Her brilliant smile at that convinced him he’d found it.
“I find, Miss Fisher, that the version of you in my head is quite similar to the genuine article, albeit with a more thorough knowledge of footy scores.” She raised her eyebrows in question and he just shrugged in response. “And so, with the original unavailable, I sought her council instead.”
“Well I do like to be helpful. So, was I invaluable to your cases then, Jack?”
“Um, no. Contrary to popular opinion, I was actually quite good at my job before I met you.”
“Of course you were Jack. I’d only work with the best.” She winked and he shook his head fondly. “So what did I do?
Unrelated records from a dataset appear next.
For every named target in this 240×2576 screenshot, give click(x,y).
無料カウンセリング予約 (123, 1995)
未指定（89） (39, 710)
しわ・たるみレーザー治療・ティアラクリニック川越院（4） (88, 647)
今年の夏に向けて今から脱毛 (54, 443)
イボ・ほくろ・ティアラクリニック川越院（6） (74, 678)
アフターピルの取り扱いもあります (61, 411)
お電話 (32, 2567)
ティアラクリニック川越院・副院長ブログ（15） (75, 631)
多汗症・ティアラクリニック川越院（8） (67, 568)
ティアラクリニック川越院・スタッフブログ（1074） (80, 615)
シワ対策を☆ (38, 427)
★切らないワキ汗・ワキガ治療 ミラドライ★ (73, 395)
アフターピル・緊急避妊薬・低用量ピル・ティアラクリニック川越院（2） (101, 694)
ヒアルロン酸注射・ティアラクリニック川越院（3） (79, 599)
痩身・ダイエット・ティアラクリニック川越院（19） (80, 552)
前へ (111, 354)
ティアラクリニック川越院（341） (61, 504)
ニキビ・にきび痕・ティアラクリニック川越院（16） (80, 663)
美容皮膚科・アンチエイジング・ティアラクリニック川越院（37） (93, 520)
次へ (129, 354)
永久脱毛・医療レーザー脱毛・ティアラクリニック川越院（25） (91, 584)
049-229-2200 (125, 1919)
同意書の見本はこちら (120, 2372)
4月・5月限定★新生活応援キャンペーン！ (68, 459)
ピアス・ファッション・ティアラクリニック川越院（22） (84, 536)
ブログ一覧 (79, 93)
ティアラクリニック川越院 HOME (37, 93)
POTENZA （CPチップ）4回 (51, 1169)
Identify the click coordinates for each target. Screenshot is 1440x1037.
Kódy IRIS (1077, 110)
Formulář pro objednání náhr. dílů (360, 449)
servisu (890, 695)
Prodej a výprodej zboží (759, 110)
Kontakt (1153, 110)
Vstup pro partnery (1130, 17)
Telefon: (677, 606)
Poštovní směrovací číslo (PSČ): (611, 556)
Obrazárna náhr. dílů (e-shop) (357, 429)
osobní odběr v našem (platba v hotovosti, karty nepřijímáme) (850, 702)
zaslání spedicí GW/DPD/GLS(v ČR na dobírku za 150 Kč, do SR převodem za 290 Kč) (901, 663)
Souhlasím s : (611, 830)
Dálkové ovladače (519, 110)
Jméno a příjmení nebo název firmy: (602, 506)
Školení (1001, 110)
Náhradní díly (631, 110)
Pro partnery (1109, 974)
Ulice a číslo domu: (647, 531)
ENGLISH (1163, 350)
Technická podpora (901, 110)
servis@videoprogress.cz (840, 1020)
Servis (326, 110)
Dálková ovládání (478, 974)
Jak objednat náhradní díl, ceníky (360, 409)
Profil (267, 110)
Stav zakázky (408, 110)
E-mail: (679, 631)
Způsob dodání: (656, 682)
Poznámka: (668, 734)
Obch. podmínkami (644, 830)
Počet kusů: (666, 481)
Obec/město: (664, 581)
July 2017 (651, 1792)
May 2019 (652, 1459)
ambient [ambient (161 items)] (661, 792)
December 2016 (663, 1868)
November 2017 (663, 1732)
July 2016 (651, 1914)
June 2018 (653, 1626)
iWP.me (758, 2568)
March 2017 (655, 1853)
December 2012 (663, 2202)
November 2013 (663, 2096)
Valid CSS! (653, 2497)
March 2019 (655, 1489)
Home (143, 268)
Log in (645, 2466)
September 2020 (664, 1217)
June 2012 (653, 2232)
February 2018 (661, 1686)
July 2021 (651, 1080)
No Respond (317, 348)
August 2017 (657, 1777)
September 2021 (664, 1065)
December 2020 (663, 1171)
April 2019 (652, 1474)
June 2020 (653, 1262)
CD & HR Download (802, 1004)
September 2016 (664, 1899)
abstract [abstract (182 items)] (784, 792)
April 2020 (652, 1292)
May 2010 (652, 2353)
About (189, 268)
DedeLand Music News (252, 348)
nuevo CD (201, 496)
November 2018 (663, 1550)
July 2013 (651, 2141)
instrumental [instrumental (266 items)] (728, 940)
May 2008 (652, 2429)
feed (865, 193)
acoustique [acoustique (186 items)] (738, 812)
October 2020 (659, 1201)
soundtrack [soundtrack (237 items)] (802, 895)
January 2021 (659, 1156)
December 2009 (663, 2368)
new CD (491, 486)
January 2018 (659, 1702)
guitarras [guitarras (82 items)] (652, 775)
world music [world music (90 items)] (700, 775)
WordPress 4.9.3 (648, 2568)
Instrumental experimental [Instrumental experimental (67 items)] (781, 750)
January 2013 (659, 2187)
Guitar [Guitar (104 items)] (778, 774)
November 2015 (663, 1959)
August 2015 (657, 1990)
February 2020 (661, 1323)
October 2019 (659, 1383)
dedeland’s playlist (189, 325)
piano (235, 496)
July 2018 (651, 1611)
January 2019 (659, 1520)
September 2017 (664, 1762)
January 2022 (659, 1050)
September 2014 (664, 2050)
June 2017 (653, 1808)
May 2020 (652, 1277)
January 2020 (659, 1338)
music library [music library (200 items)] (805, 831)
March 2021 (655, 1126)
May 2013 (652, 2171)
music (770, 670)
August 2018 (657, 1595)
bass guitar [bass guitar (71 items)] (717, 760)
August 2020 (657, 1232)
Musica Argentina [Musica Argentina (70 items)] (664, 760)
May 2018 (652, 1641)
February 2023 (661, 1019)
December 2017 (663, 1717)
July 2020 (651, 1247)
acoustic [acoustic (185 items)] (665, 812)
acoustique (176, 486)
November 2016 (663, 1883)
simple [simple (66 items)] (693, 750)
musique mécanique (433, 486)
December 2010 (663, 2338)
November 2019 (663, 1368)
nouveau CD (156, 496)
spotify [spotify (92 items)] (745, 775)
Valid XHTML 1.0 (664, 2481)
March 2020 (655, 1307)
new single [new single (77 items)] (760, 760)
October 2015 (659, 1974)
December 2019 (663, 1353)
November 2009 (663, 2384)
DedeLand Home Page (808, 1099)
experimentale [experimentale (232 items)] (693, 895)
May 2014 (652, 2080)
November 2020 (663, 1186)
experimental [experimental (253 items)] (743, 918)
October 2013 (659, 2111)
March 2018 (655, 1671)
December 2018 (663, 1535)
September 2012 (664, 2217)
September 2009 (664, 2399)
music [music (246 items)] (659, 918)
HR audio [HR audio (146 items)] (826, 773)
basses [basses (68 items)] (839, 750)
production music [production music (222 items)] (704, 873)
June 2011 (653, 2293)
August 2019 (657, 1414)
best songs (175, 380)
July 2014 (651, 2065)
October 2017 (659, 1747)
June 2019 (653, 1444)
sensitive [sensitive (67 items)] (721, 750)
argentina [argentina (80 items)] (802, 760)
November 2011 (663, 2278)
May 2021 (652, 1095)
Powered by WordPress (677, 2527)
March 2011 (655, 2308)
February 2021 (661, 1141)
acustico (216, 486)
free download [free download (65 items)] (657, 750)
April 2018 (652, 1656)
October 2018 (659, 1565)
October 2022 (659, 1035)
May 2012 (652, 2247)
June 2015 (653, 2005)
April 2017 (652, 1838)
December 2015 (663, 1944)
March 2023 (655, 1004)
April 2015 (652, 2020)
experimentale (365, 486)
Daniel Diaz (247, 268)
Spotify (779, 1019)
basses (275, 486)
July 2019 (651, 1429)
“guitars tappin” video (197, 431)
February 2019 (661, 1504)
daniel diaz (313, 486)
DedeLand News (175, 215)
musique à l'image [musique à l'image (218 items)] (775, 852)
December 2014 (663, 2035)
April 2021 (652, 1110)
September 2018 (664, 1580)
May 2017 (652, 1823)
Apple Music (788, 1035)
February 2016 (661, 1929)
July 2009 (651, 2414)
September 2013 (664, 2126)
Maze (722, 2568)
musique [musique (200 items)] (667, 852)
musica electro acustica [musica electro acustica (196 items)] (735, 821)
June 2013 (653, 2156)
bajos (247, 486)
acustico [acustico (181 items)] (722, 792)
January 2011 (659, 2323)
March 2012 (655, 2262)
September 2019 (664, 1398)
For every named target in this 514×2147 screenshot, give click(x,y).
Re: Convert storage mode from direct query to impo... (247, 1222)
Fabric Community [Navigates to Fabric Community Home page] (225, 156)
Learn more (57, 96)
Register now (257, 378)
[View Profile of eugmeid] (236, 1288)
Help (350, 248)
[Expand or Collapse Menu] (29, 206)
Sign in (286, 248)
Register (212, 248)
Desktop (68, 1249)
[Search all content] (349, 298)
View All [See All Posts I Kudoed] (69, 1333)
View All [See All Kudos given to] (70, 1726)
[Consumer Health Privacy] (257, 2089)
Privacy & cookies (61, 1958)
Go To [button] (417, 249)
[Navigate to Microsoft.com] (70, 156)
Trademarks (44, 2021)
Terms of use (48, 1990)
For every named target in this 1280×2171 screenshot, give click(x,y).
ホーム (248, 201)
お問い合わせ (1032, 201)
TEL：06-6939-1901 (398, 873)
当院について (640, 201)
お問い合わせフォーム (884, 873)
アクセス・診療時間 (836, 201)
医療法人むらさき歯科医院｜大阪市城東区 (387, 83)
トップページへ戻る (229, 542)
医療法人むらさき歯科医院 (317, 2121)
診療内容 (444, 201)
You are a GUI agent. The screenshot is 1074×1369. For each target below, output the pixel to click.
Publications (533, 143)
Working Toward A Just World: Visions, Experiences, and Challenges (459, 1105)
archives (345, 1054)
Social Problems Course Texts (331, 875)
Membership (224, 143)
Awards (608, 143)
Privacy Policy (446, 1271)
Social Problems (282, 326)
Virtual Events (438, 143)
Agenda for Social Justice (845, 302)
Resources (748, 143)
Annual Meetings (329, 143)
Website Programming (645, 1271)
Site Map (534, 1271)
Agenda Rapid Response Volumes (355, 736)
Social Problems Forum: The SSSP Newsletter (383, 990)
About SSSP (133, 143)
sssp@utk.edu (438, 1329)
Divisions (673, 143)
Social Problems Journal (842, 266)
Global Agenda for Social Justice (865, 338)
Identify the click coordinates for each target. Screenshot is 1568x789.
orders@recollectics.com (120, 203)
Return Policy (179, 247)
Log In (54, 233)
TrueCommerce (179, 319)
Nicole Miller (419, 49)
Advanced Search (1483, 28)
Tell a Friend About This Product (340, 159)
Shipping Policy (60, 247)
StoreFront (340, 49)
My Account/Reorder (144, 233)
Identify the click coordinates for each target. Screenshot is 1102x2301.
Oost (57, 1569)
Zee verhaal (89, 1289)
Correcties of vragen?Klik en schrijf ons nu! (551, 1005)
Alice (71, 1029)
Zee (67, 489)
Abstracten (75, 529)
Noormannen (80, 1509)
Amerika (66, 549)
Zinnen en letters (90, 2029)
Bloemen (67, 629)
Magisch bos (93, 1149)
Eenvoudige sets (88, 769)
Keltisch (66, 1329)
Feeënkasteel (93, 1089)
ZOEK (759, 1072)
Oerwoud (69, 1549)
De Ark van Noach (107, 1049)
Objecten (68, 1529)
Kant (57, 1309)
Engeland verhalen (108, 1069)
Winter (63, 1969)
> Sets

How did I help?”
“Just - I suppose you reminded me that it’s alright to enjoy my life, my work. That it’s good to be flexible and... available to people.” He considered his next words carefully. “Your friendship has helped me become more of a ‘me’ that I like. A person I want to be around. That contentedness you spoke of? I think it’s me being more content with myself.
“That,” she took a quick breath and continued, “that might be the nicest thing you’ve ever said to me.”
“Oh, well, that won’t do at all. Would you like me to improve upon it?”
“I don’t think you can. Though I fully intend to let you try.” Her eyes were soft and they stayed that way as she issued an invitation, “Why don’t you start tonight? Be my guest. For dinner, I mean. If you’re free.”
“I’d be delighted, Miss Fisher.”
“Wonderful. Shall we say 8pm?”
“I look forward to it.”
“As do I. For the record, you’re a ‘you’ I like very much, Jack.”
“Hmmm, once I untangle that sentence I’ll be sure to respond appropriately.”
“You do that.” She started to leave, but suddenly stopped and turned back instead. “Do you know, Jack, I wasn’t arrested once in my travels?”
“Really? How decorous of you.” Jack wasn’t sure where she was going with this, but he was willing to go along for the ride.
“Not once. There were a few close calls, but I… refrained from making certain questionable decisions at some key moments. I got what I need through more, shall we say, subtle means.”
“And I plotted my course with both speed and safety in mind. Both ways. No records broken I’m afraid, but no propellers or limbs broken either.”
“I’m pleased to hear it.”
“And, despite being fully justified in doing so, I didn’t tip my father out over the Pacific or leave him stranded somewhere in Asia.”
“Again, all laudable acts, but I’m not certain of your point.”
“My point, Inspector, is that it seems you’re not the only one with a little voice in their head these days. It’s strange, but it seems of late my conscience has taken to calling me Miss Fisher.” She rolled her eyes as she said it, but he understood the serious implications of her statement and smiled.
“I did miss you. Terribly, as it happens. And I’m sorry I… I wish I had been able to go after you. I’m so happy you’re back.”
“Jaaaaack. So, you couldn’t come after me. I was happy to come after you instead. I’m afraid I’ve rather ‘grappled you unto my soul’ as well.” She risked a hand to him then, just a small stroke down his lapel, though when her hand landed somewhat serendipitously on his heart it was too much and not enough and she suddenly couldn't wait until 8pm. “Until tonight then.”
“Until tonight,” he said, covering her hand with his own. Then he looked at her seriously, though his face held a thinly veiled smirk, and added, “I’ll miss you.”
“Oh Jack, don’t be an ass,” she laughed as she turned and left his office.
Now where, he thought, had he heard that before.